Travelution 2012

Es war ein Arbeitstag wie jeder andere in einem Marktforschungsinstitut in Frankfurt. Ein Glück, dass es hier gestattet ist, während der Arbeit Bücher zu lesen. Das heute aufgeschlagene Buch handelt von fremden und weit entfernten Ländern. Die Gedanken fixierten sich wieder auf die erkenntnisreiche Reise 'Stairway to Heaven', die kurz zuvor ihr Ende im Norden Pakistans fand. 

 

Zurück im normalen Leben: Der nächste Befragte geht an den Hörer. Mit verärgerter Stimme äußert er einige beleidigende Sätze, während die Zeilen im Buch inspirierend wirken und dazu verleiteten, neue Reisepläne auszumalen, wobei auch die Zukunftsperspektiven zu denken gaben. Für die einen war ich bereits ein "Globetrotter", für die anderen bloß ein ordinärer Marktforscher ohne Perspektiven. Beide Seiten lagen nicht ganz falsch, und auch wenn die intensive Beschäftigung mit der Islamischen Republik langsam anfing, Früchte zu tragen und die Möglichkeit bestand, im Bereich des Journalismus zu Fuß zu fassen, galt es für das kommende Jahr Pläne zu schmieden. Dieses mal sollte nicht schon wieder ein Jahr vergehen, bis der nächste Trip ansteht.


Es war ein unscheinbarer Smalltalk an diesem Tag im Forschungsinstitut, in dem eine Kollegin einen Job als Marktforscher ansprach, den man auch von zu Hause aus tätigen kann. Daraus lässt sich gerade für Reisebegeisterte schnell ableiten, dass man theoretisch von jeglichem Standort aus in Deutschland arbeiten kann, solange die Internetverbindung gut genug ist.
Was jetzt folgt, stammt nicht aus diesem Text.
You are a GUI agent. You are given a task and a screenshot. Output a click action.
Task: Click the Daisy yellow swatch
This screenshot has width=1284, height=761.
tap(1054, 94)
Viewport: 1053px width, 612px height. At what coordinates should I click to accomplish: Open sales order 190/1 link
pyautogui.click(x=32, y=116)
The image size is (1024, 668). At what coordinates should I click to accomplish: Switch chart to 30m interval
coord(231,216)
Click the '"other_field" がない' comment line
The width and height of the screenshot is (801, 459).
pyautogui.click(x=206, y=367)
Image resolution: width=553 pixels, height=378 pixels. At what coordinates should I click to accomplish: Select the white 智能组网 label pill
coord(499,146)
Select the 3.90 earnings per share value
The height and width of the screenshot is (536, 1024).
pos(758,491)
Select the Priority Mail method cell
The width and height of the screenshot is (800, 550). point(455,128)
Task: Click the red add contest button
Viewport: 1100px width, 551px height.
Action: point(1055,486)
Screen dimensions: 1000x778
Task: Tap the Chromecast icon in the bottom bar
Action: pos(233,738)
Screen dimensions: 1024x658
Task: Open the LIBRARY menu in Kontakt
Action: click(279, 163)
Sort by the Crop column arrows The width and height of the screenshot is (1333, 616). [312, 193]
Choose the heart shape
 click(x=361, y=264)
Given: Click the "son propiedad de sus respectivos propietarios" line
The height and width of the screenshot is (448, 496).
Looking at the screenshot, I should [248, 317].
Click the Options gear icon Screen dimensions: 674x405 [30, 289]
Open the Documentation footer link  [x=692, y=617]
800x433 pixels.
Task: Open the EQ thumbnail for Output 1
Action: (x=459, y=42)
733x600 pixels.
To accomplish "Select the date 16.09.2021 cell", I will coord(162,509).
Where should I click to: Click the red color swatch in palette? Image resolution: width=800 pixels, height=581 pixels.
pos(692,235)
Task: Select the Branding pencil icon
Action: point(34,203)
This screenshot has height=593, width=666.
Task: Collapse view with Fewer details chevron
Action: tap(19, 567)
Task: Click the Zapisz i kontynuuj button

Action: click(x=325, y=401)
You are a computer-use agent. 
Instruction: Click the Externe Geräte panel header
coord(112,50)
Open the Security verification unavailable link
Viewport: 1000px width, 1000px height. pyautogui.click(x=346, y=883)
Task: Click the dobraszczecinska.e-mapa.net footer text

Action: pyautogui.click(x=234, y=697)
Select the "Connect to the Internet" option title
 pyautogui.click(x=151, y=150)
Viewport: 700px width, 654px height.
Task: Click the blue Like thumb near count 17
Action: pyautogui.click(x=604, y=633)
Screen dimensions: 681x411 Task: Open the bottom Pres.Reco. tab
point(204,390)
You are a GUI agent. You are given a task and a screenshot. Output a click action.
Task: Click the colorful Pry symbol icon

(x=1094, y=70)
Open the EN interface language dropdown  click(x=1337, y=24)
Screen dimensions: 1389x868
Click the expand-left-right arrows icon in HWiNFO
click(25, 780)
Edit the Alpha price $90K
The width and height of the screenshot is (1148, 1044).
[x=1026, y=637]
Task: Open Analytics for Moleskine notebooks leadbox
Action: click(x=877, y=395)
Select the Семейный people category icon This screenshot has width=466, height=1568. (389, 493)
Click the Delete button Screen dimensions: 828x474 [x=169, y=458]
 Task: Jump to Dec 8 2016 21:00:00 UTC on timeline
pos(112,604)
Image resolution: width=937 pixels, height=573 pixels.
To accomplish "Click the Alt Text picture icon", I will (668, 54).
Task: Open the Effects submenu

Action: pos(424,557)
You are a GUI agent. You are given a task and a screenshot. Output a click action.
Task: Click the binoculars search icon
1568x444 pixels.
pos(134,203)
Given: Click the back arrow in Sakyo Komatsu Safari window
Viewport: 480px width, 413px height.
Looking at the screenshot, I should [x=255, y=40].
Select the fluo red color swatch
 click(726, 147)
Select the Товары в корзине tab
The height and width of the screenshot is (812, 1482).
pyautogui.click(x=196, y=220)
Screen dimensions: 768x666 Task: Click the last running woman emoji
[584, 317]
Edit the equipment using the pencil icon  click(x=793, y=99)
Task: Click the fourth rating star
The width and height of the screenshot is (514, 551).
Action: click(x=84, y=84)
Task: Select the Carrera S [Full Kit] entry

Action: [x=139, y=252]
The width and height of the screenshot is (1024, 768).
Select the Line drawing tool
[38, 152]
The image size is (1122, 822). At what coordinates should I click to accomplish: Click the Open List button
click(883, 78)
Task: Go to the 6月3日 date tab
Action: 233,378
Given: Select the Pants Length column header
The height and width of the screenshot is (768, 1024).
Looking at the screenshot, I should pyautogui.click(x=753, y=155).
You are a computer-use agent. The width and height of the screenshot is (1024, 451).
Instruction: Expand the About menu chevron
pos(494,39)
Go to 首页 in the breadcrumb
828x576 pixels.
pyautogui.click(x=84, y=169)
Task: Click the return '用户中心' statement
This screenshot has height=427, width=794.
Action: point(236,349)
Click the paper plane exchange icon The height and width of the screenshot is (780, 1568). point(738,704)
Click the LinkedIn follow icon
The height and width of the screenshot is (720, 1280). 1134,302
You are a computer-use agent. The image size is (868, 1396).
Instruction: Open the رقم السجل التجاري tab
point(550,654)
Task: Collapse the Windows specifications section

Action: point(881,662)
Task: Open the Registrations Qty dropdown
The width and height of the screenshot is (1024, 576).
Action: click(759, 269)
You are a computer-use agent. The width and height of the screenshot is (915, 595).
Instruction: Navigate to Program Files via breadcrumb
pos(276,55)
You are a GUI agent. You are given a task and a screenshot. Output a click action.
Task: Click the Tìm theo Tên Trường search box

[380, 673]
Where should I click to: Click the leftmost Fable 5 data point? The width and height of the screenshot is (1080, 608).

Immer noch an fernweh leidend kam die Frage auf, ob man diesen Job dann nicht auch europaweit durchführen kann. Nach dem Studieren einiger technischer Details gab sich die theoretische Möglichkeit zu erkennen, dass man sogar weltweit arbeiten könnte.


Wie besessen kam es in den Folgemonaten zu einer Ausarbeitung der Pläne.  Ironischerweise war es ausgerechnet dieser ganz einfache Job als Marktforscher, der nun die Türen zu neuen Reise-Abenteuern öffnen könnte.